◆ Work item
Write the records out again exactly as they read, dropping any picture they hold.

◆ Data provided
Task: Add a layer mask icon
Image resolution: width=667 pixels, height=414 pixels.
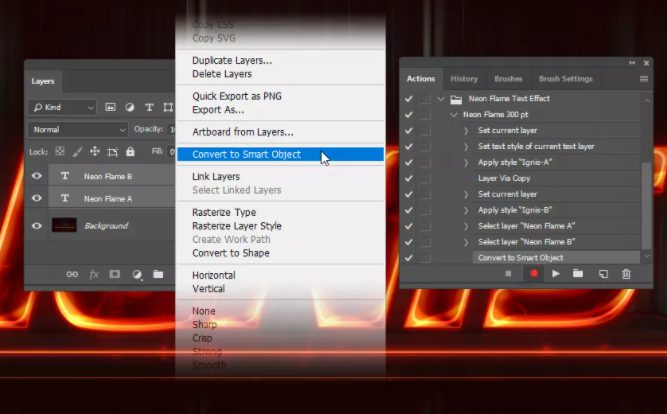Action: [x=115, y=274]
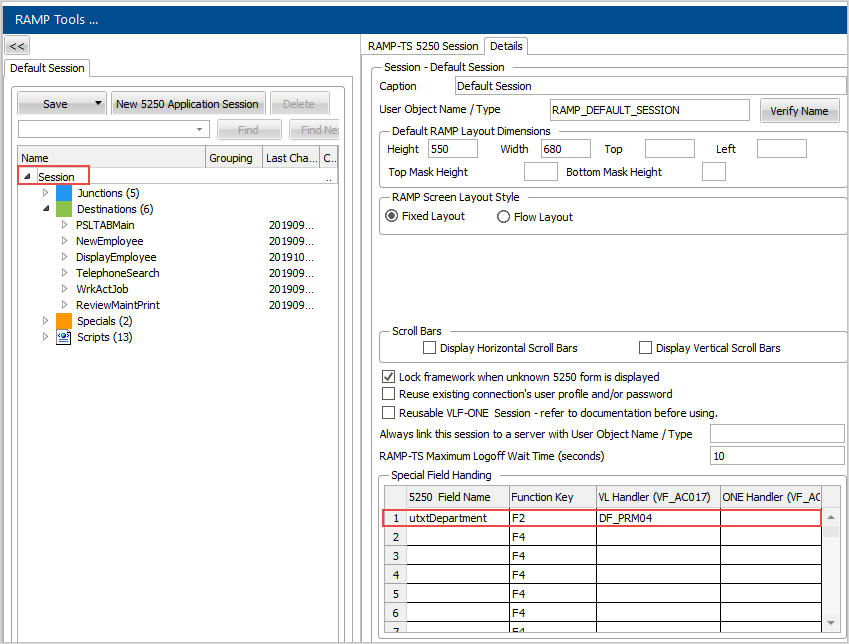Viewport: 849px width, 644px height.
Task: Select the Flow Layout radio button
Action: coord(504,217)
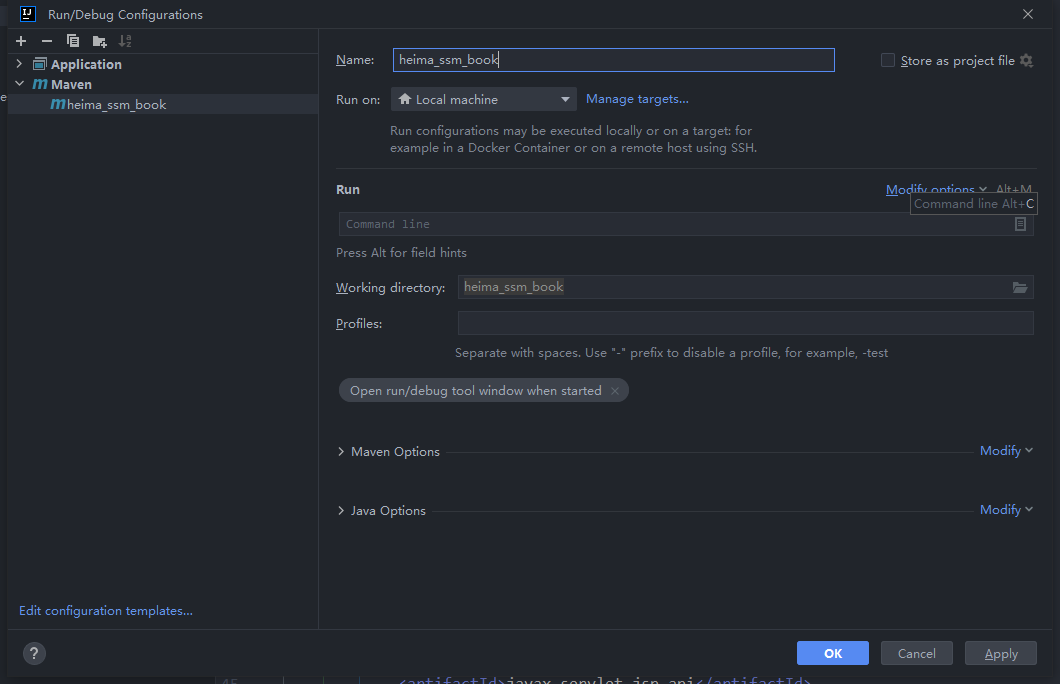Click the folder browse icon in Working directory
This screenshot has width=1060, height=684.
click(x=1020, y=288)
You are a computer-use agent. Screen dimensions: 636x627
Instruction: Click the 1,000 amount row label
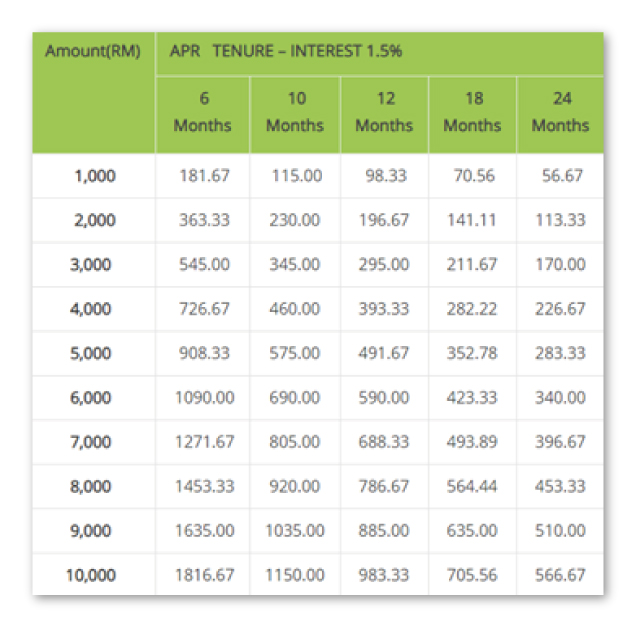point(95,176)
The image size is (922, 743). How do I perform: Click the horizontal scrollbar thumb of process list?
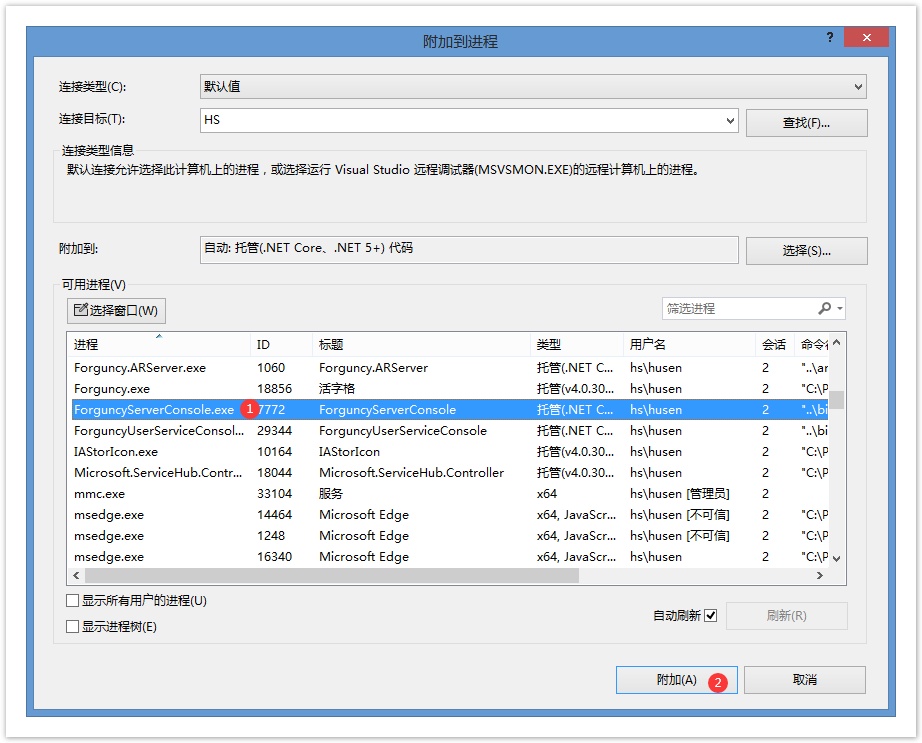tap(330, 576)
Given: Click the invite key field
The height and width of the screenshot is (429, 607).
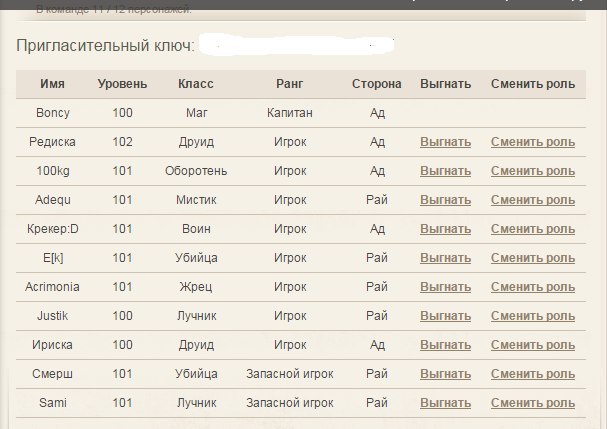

◆ Answer box
Task: Add a layer mask icon
Image resolution: width=667 pixels, height=414 pixels.
Action: [x=115, y=274]
Viewport: 849px width, 644px height.
Task: Select the Flow Layout radio button
Action: coord(504,217)
Click the folder browse icon in Working directory
This screenshot has width=1060, height=684.
click(x=1020, y=288)
You are a computer-use agent. Screen dimensions: 636x627
Instruction: Click the 1,000 amount row label
point(95,176)
The image size is (922, 743). How do I perform: Click the horizontal scrollbar thumb of process list?
tap(330, 576)
Given: Click the invite key field
The height and width of the screenshot is (429, 607).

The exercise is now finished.